Again, KPL's statutory interpretation strains logic. There is absolutely no indication either in the statute itself, the legislative history, or the practice of the APUC to support KPL's contention that, for the "transportation" of the oil "from point to point" to fall within the statute, one of the "points" must be a wellhead. The parties have stipulated to the fact that incoming crude oil is "transported" from the tanker docked at the KPL wharf, through the marine terminal lines, to the terminal storage tanks. A plain reading of the statute mandates our conclusion that the inward movements of crude oil do qualify as "transportation from point to point," and thus we hold that the APUC does have jurisdiction over the inward movement of crude oil at the KPL facility.
The balance of KPL's arguments are meritless.
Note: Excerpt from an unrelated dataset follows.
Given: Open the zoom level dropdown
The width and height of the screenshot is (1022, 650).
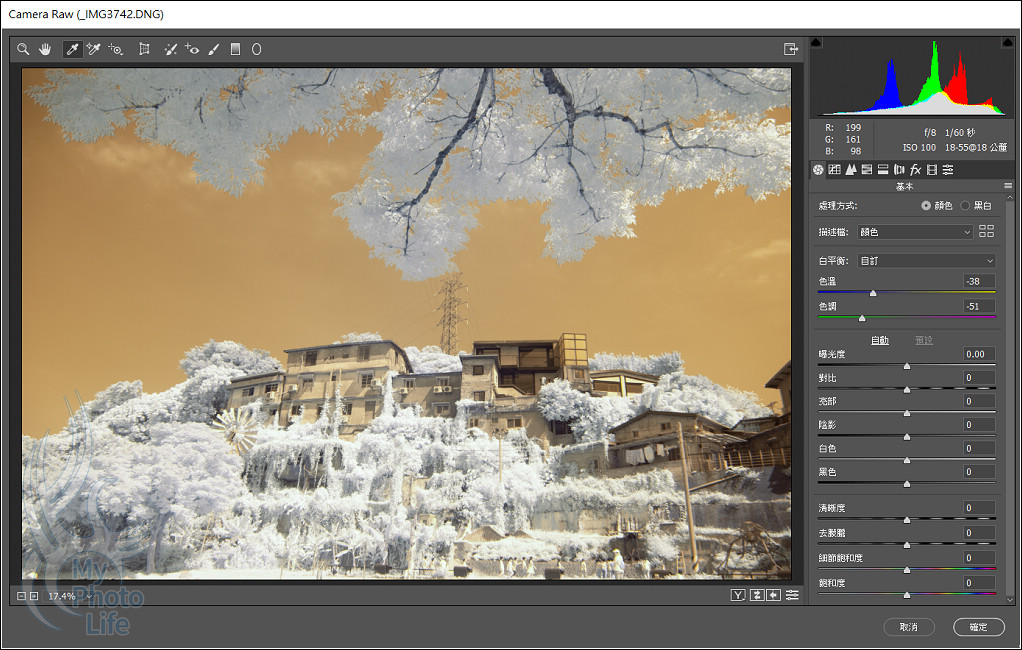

We can find no equal protection or due process violation in the APUC's regulation of the KPL marine terminal facility. Finally, we find no abuse of discretion by the superior court in its award of attorney's fees and costs to Tesoro. Our disposition in this case leaves Tesoro the prevailing party on every issue appealed, and thus clearly entitled to attorney's fees. As those costs and fees awarded were not manifestly unreasonable, we find no basis for reversing the superior court's ruling on
CONCLUSION
We agree with the decision of the APUC, and hold that the APUC has jurisdiction to regulate all movements of crude and refined oil through KPL's marine terminal facility. Accordingly, we AFFIRM that part of the superior court's order which upheld the APUC's jurisdiction over crude oil, and REVERSE that part which determined that the APUC's does not have jurisdiction over refined oil.
FootNotes
The other cases in which we have applied the independent judgment standard of review also involve issues of statutory interpretation. See Sea-Land Services v. State, Second Injury Fund, 737 P.2d 793, 795 (Alaska 1987); National Bank of Alaska, 642 P.2d at 816; Hood v. State, Workmen's Compensation Board, 574 P.2d 811, 813 (Alaska 1978); Union Oil of California, 560 P.2d at 23-24; Cook v. Alaska Workmen's Compensation Board, 476 P.2d 29, 32 (Alaska 1970); Aleutian Homes v. Fischer, 418 P.2d 769, 776-77 (Alaska 1966); Northern Corp. v. Saari, 409 P.2d 845, 846 (Alaska 1966).